(Saved data entries)
↓

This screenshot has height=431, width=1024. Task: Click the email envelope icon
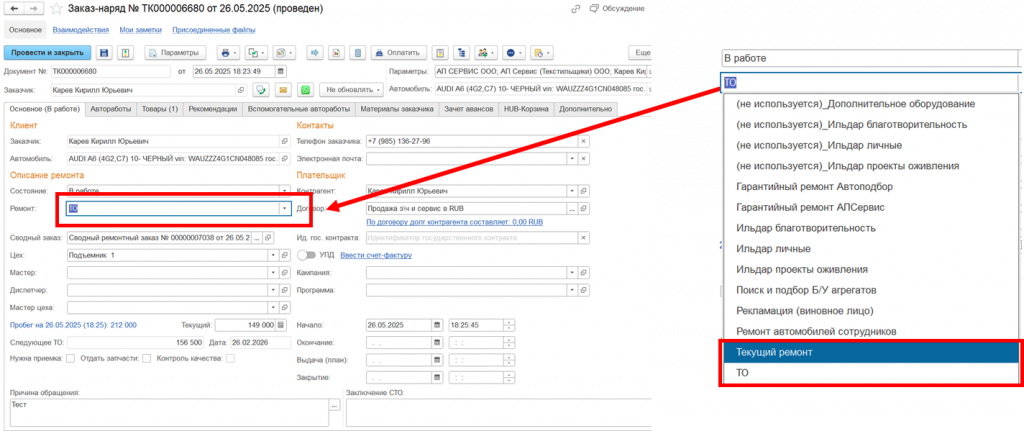pos(283,89)
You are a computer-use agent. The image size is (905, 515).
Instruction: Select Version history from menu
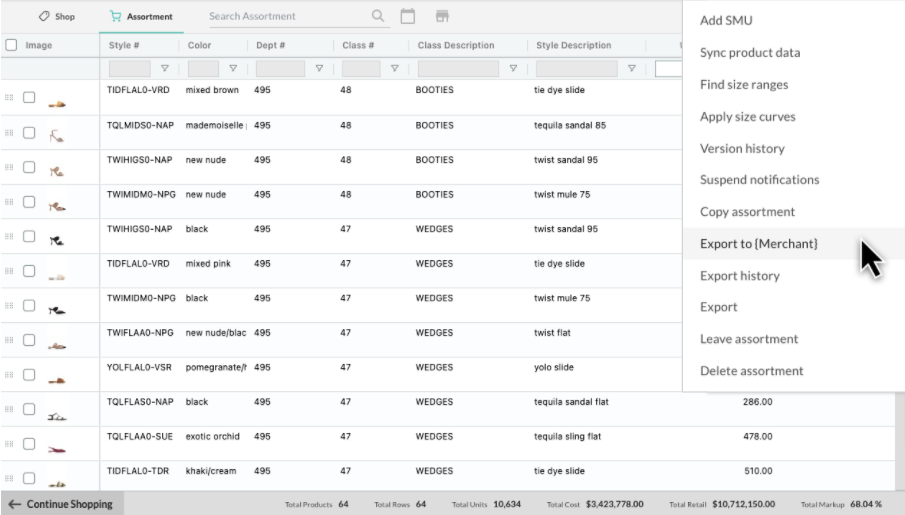tap(742, 148)
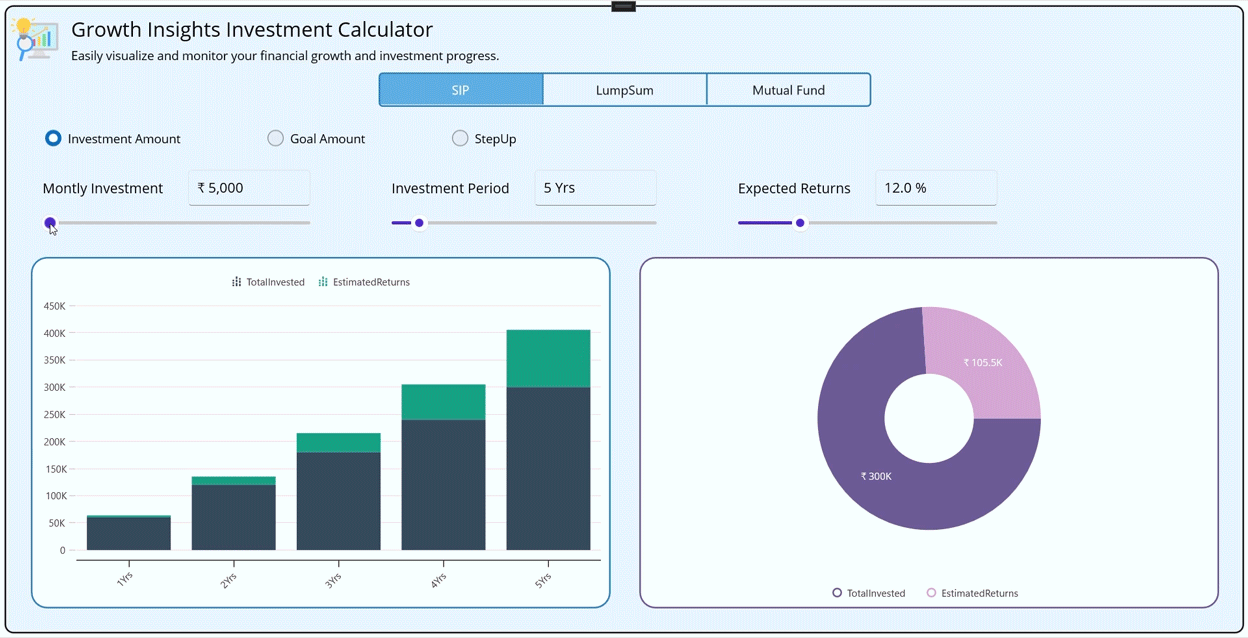Click the ₹ 5,000 monthly investment field
The height and width of the screenshot is (638, 1248).
pos(249,188)
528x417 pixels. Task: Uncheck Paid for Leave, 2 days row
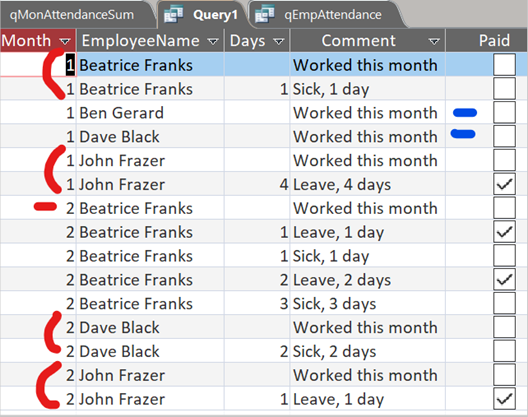tap(504, 279)
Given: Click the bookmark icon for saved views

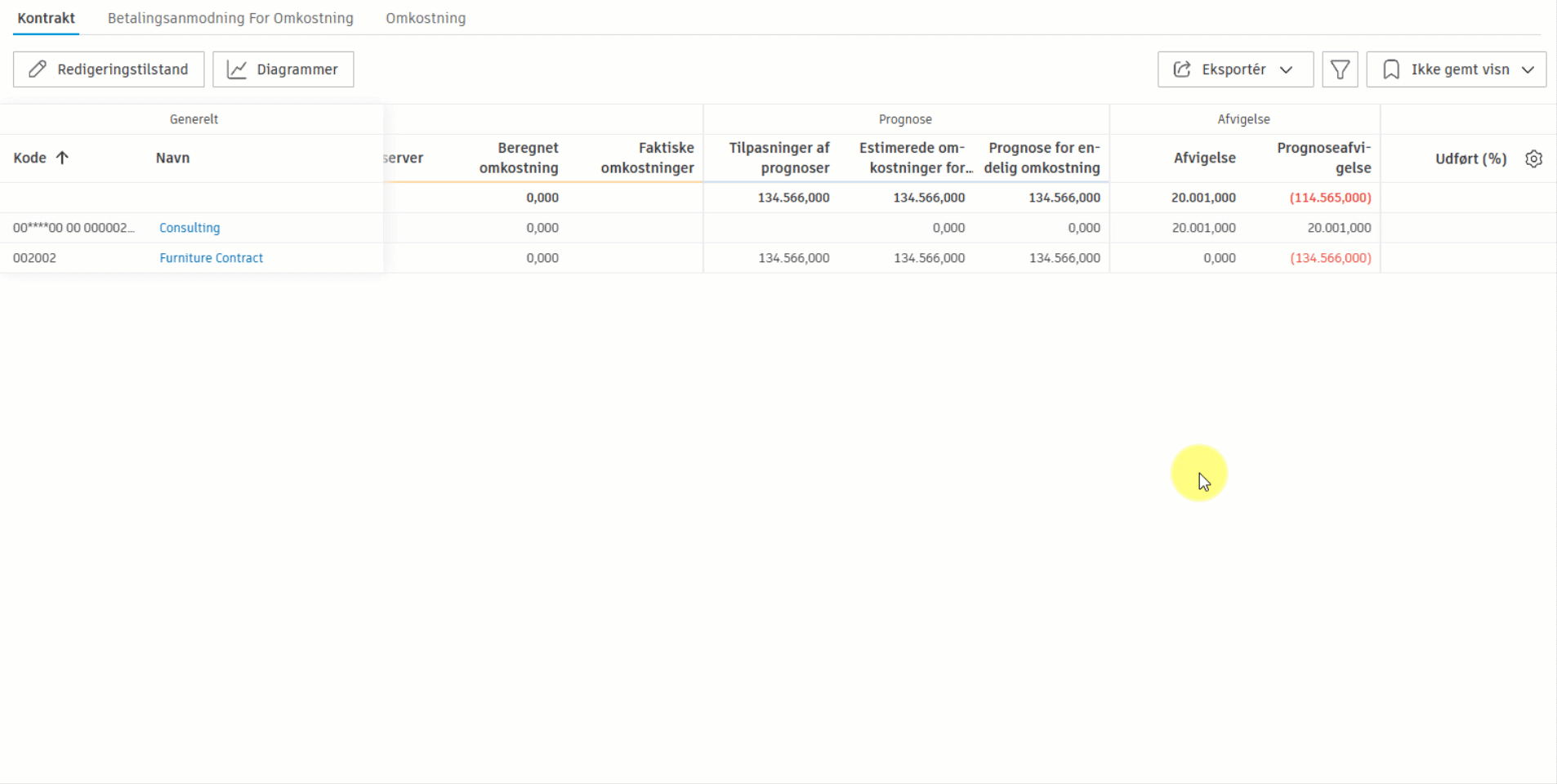Looking at the screenshot, I should coord(1391,69).
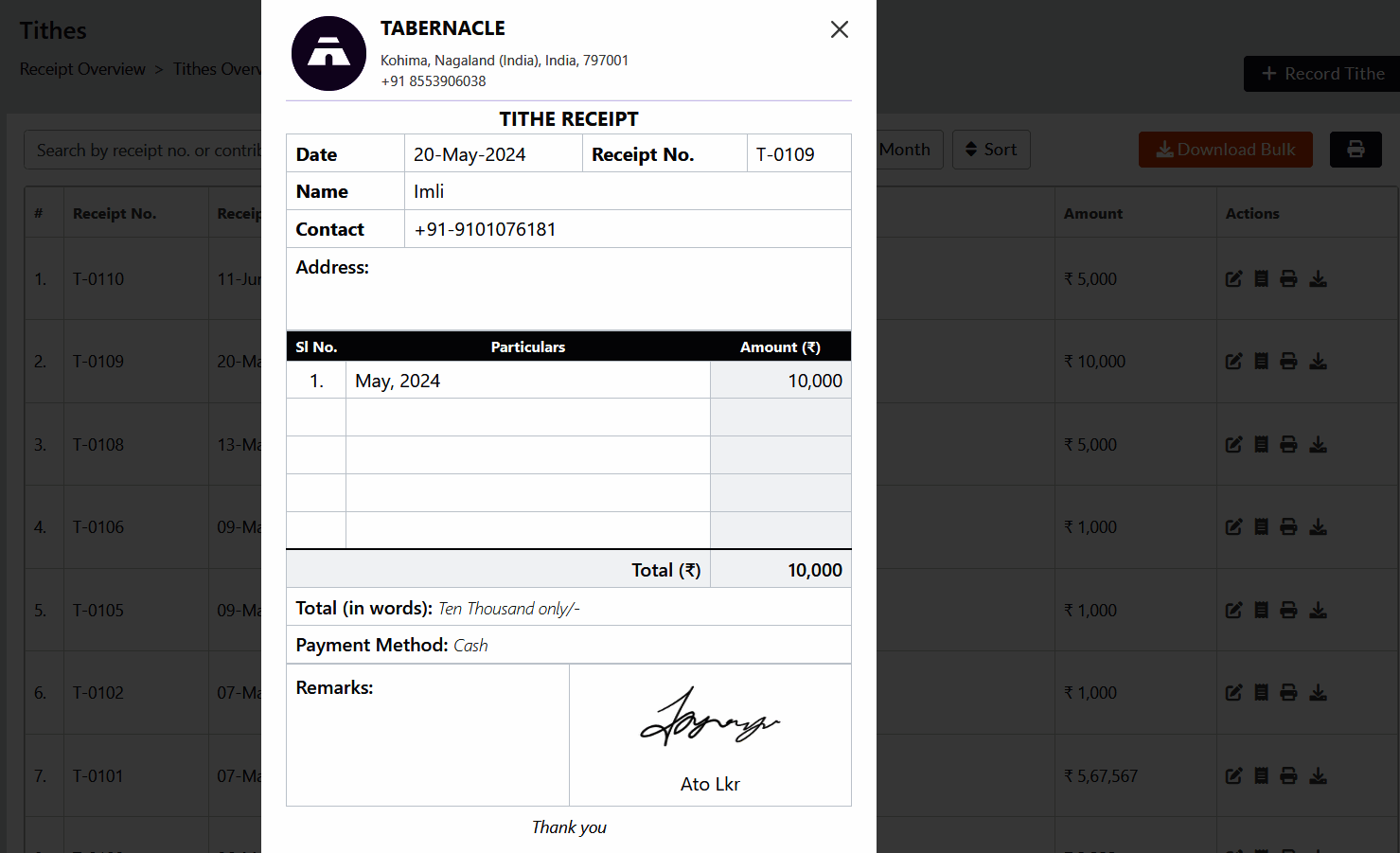Click the black print button in the toolbar
Screen dimensions: 1400x853
(1355, 150)
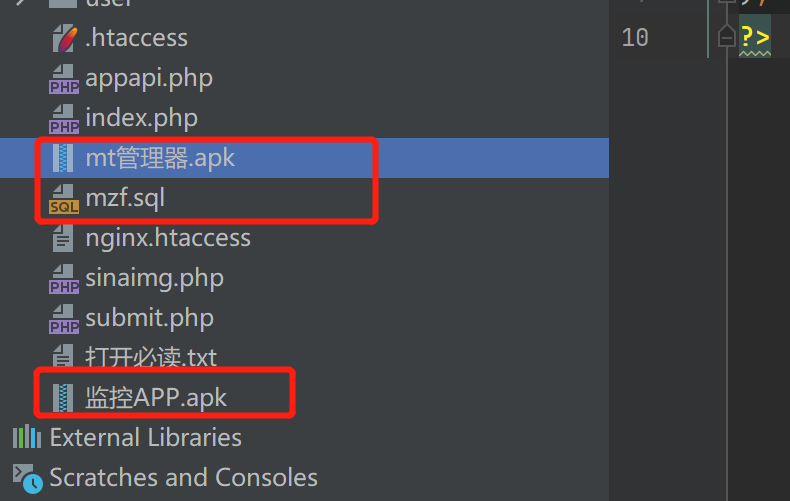Toggle the code fold marker on line 10
Viewport: 790px width, 501px height.
click(727, 38)
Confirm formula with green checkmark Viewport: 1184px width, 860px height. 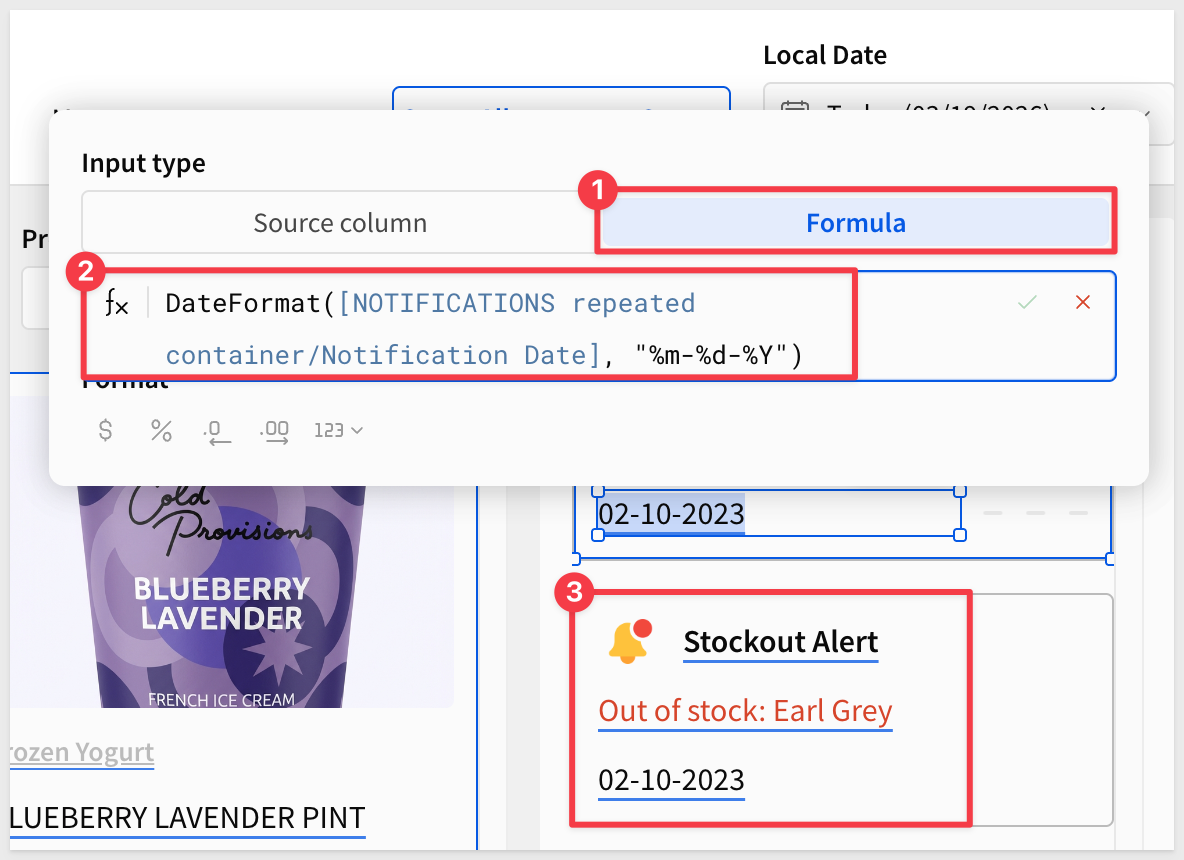click(x=1027, y=302)
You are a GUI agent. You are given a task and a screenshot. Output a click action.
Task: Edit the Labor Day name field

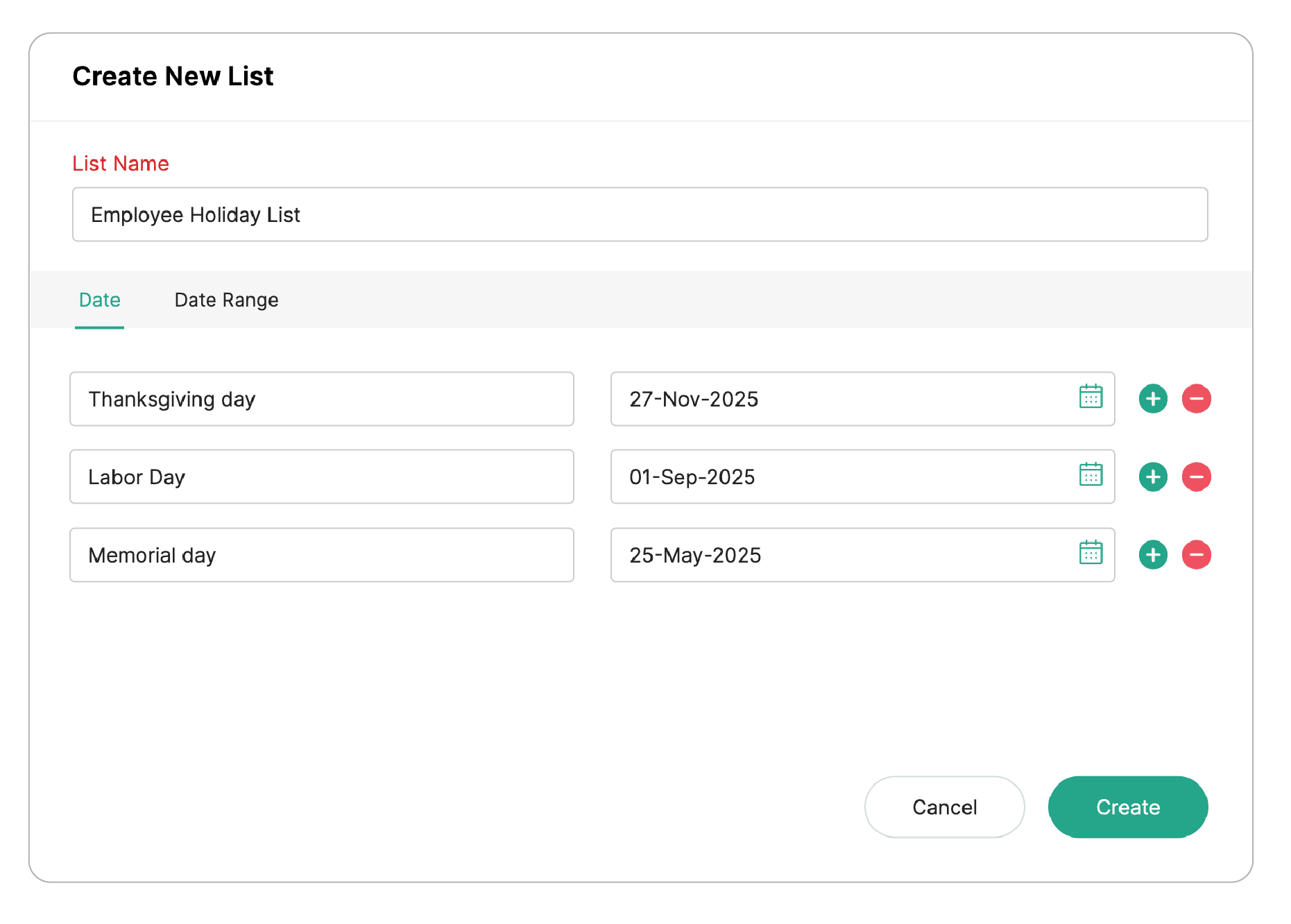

↑

Exercise aim ▸ Above are the records. Copy exactly, and only, the lines from the line containing "You are a GUI" through the last one, omitting any pictures.

Response to the exercise ▸
You are a GUI agent. You are given a task and a screenshot. Output a click action.
Task: Edit the Labor Day name field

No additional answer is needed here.